Bien lo describía, en su comentario aparecido en la mañana del miércoles, nuestro colega que se refiere a diario a la Bolsa de Nueva York.

La singular zona de la tendencia del año donde los operadores -no sólo de acciones, sino de todo tipo de activo transable- «inventaron» la fórmula perfecta, al menos momentánea.

Y es que así como se ve trepar al mercado de riesgo en paralelo con lo que hace la cotización del oro (cuando ambos deberían excluirse entre sí por ser los polos opuestos) y en virtud de una notable amplitud de criterio y razones.

Subir si la economía viene mal, porque se aguarda que la Fed salga con su espada salvadora, a seguir inundando de dinero barato, vil.

O subir en función de la fase más sensata: porque se aprecien mejorías concretas en el estado de las economías.

A dos puntas

Una puesta en práctica de figura de antaño, a la que se señalaba como «quemar vela a dos puntas...».

Todo parece caerle bien a la evolución de activos que puedan ser refugio para sacarse de encima el dinero malo, regalado. Y cuando tal tipo de escenario es el que impera, todo considerando de nada vale. Es simplemente subirse al carro de la victoria, elegir un activo que sea del gusto del inversor, metales, mercaderías, materias primas, títulos públicos o privados, etc.

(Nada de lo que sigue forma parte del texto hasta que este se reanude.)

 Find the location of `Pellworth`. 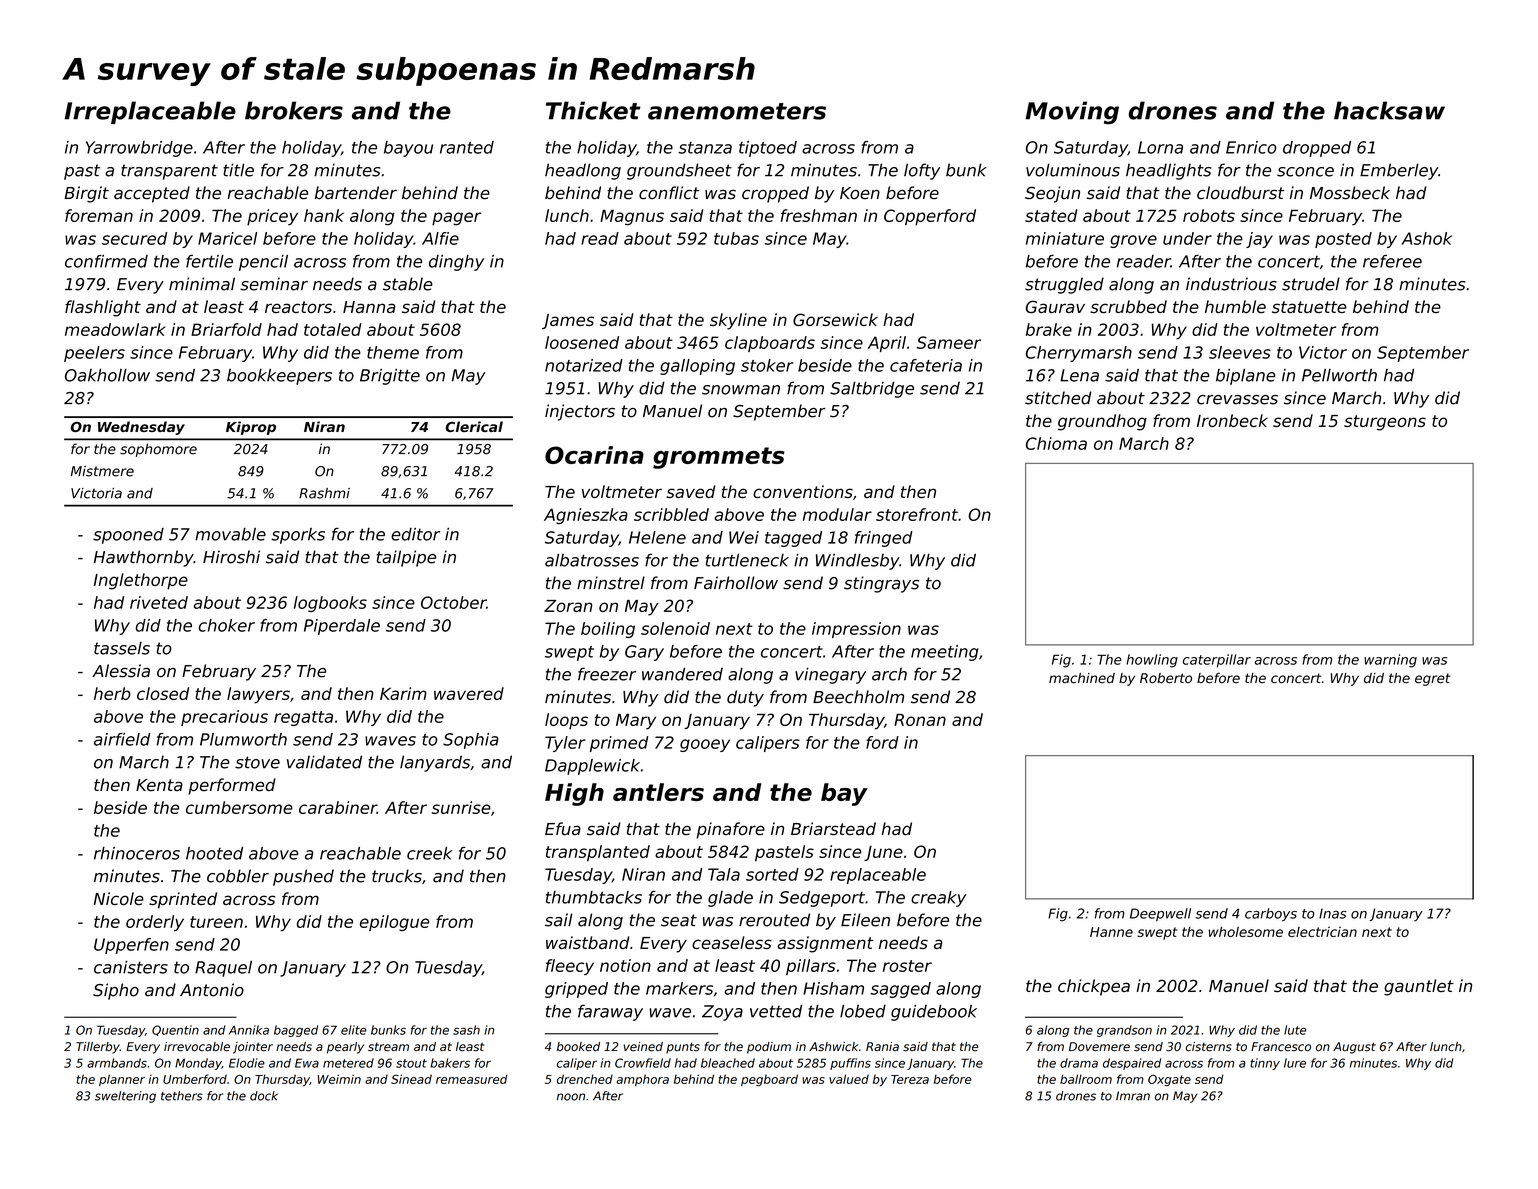

Pellworth is located at coordinates (1339, 375).
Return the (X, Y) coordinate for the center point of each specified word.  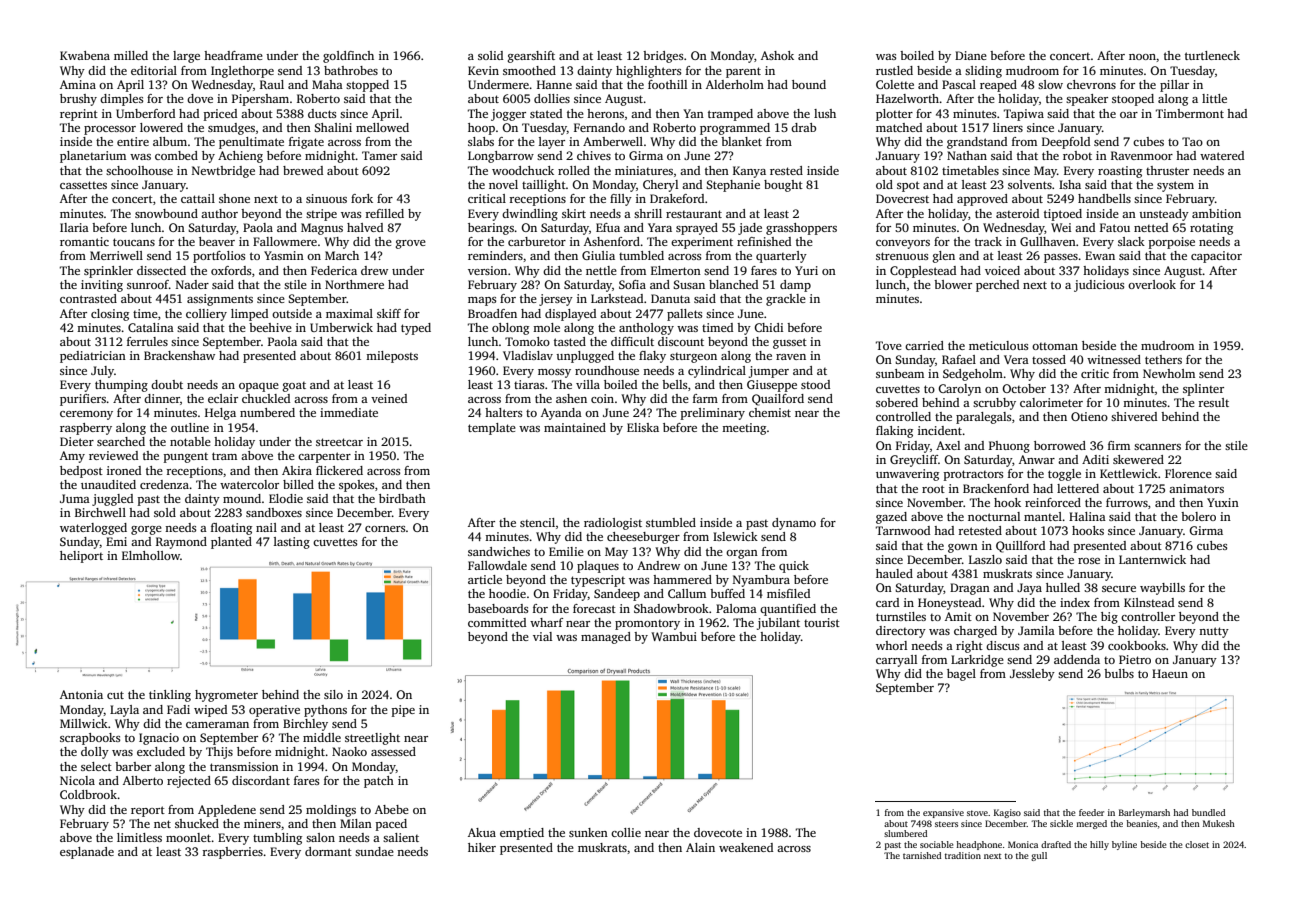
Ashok (777, 55)
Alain (700, 847)
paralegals (983, 418)
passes (1061, 258)
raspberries (232, 853)
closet (1197, 844)
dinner (162, 398)
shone (234, 198)
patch (379, 782)
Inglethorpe (242, 72)
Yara (660, 227)
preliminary (713, 414)
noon (1142, 57)
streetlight (372, 739)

Todo está bien, nada es peor en el mundo de las inversiones. Aunque sigan lloviendo señales poco alentadoras acerca del contexto y el respaldo que debe provenir de las situaciones económicas en el mundo. En todo caso, lo que parece resultar con más asidero es el recorrido del oro, como refugio y atesoramiento -no como inversión, según la calificación ortodoxa- cuando se enfren-tan épocas peligrosas y no surgen los signos vitales necesarios para -por caso- saber que una crisis ha sido dejada atrás con seguridad.

De tal modo se llegó a final de septiembre, con andar en los índices bursátiles -lo remarcamos varias veces- que vivían de súbitos repuntes violentos -sin causa a la vista- y una seguidilla de ruedas donde solamente era intención conservar lo ganado con «el pico y la pala».

Buscarles razones a los resultados, después de verlos, es decir lo bueno y malo como uno solo.